The picture that has emerged is not the one anyone expected. Languages are not stored separately. They are not stored in a single undifferentiated blob either. The brain uses a shared network, the same left-lateralized fronto-temporal system that all humans share for language, and it layers both languages into that network with graded connection strengths. A control system built from deep subcortical structures and prefrontal cortex manages the competition. Age of acquisition and proficiency determine how tightly the two languages overlap and how much control effort is required.

Genuine separation exists, but only at the edges: in the visual cortex when scripts are radically different, in the sound cortex where phoneme inventories diverge, and possibly in frontal production areas when acquisition is late.
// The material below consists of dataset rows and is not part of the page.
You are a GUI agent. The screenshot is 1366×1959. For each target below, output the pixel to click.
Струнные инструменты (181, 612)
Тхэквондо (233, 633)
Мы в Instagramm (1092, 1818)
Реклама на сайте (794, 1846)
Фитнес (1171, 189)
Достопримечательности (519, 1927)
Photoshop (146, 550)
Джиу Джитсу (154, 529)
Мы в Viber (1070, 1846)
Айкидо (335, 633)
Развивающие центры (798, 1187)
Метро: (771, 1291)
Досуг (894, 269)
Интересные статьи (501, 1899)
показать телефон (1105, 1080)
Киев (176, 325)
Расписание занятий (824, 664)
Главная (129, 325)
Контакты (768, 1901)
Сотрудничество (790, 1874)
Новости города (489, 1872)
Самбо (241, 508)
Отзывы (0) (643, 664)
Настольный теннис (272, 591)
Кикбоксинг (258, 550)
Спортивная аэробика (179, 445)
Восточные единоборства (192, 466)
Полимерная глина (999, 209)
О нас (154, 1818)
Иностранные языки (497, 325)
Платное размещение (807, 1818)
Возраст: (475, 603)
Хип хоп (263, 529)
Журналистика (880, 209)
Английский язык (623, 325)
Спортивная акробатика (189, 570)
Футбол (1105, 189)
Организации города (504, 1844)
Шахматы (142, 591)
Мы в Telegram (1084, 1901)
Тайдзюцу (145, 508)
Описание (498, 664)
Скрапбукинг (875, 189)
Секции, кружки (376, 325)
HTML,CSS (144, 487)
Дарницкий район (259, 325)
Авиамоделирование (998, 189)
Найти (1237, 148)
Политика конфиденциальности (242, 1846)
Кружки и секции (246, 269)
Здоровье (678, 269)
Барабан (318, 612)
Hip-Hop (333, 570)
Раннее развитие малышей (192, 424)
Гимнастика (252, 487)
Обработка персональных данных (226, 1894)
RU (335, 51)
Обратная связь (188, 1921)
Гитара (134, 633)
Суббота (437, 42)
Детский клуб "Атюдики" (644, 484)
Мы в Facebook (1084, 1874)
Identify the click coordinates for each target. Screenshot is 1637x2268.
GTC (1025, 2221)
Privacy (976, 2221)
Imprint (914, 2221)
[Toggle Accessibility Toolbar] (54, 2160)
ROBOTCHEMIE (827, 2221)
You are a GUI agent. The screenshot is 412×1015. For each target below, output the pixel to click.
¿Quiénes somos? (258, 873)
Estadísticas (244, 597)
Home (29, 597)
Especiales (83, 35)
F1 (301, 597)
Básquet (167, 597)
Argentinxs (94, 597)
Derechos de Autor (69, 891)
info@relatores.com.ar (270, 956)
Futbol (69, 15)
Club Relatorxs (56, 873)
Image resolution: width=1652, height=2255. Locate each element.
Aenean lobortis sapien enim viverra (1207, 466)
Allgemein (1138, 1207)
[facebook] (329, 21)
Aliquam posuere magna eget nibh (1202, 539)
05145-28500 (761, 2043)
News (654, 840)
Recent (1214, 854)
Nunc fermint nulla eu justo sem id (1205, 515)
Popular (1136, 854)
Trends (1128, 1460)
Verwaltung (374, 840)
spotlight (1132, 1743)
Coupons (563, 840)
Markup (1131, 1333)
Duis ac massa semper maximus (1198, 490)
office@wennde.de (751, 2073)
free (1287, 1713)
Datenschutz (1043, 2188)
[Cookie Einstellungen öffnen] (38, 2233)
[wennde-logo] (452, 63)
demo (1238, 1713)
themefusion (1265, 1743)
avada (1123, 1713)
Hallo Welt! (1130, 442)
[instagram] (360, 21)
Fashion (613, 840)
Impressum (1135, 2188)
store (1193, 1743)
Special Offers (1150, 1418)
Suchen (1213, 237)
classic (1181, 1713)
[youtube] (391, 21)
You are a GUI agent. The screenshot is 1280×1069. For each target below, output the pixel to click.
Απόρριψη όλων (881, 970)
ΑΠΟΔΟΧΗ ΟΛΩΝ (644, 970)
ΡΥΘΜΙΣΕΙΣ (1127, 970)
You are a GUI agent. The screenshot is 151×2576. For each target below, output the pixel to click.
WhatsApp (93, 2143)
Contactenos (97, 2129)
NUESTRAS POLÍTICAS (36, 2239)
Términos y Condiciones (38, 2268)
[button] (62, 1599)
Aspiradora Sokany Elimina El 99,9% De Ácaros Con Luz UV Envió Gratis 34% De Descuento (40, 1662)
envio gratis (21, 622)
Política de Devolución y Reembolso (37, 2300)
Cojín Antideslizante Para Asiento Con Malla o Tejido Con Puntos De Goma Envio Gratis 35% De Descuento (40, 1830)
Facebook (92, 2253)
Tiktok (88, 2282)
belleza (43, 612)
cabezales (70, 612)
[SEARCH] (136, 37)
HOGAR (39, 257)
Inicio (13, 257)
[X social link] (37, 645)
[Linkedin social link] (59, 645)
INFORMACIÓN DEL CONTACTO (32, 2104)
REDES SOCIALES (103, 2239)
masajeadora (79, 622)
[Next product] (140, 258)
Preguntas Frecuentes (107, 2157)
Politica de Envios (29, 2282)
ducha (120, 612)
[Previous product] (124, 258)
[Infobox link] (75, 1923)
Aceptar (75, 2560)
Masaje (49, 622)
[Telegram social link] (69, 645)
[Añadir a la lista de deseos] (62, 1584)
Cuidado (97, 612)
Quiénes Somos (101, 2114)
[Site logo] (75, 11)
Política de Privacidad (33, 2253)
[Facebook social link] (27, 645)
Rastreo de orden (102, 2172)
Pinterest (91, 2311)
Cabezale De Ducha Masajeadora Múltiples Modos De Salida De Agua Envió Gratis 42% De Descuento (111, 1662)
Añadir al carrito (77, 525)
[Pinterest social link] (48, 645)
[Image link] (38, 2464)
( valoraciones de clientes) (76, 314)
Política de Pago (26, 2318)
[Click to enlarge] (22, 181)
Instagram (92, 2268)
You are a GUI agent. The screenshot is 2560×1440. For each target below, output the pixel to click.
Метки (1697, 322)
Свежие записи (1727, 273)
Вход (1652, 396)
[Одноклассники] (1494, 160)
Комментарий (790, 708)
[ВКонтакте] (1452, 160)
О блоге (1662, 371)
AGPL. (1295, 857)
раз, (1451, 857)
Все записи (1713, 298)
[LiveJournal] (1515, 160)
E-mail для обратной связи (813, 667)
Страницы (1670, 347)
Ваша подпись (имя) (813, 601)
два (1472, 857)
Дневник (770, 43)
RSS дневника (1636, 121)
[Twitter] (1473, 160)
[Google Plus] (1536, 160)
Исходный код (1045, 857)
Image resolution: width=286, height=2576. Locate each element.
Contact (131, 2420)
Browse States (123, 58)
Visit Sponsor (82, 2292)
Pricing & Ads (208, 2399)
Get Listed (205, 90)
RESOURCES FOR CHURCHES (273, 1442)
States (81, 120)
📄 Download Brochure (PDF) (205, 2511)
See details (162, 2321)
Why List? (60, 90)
Everything else, meaning, grammar (in proficient speakers), and the compositional machinery that builds sentences, runs on shared hardware.

What does this mean for the millions of people who are bilingual, or who are learning to be? It means the brain was not designed for one language. It was designed for communication. And communication, for most of human history and for most humans alive today, has meant more than one language. The neural machinery is ready. It has always been ready.